OHAI, Dnia piątek, 7 marca 2014 21:43:38 Cathal Garvey pisze:
(...) What about simply exchanging different blockchain based coins, though? Would that not help to "launder" with reasonable efficacy, provided both participants use crypto to hide the transaction? From the outside, transactions occur on both blockchains, but there's no "data trail" correlating the transactions with one another as there is within each blockchain.
This is interesting.
So, Alice buys .4 btc from a friend, but knows the friend's opsec might be poor, or that the transaction may have occurred over a bad channel, or that the coins were purchased from an exchange that demands valid phone numbers, etc.: she wants to launder.

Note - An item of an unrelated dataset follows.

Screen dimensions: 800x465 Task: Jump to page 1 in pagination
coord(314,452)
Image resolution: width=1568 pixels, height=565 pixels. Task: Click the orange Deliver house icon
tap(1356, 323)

She contacts Bob, a Dogecoin seller, to set up a private exchange. She asks him to sell her 0.4btc worth of Dogecoin in two transactions of unequal value (to prevent analysis by exchange rate to ID their transaction). They conduct the exchange over an encrypted channel.
From the outside, someone knows she's laundering, and just bought Dogecoin, but because they don't know her Dogecoin receiving addresses, they've lost the scent;
Well played, Sir, I didn't see that pun coming!
she now has 0.4btc worth of Dogecoin, and can convert that back to btc againin the same way.
In a round trip, she's broken the chain; she keeps her value, minus fees, of 0.4btc, but now it's in different btc, with no blockchain-recorded transaction logs to link the original, tainted btc to the new, clean btc.
Wouldn't it be possible and even possibly more effective (no 3rd party involved, any price can be set) for Alice to do the round-trip by herself? As in: Bob == Alice? I.e. generate a new Dogecoin wallet, generate a new BTC wallet, and use these for the back-and-forth?
As a way for an individual to "launder", does this look plausible? Is it any better or worse than laundries as they currently exist?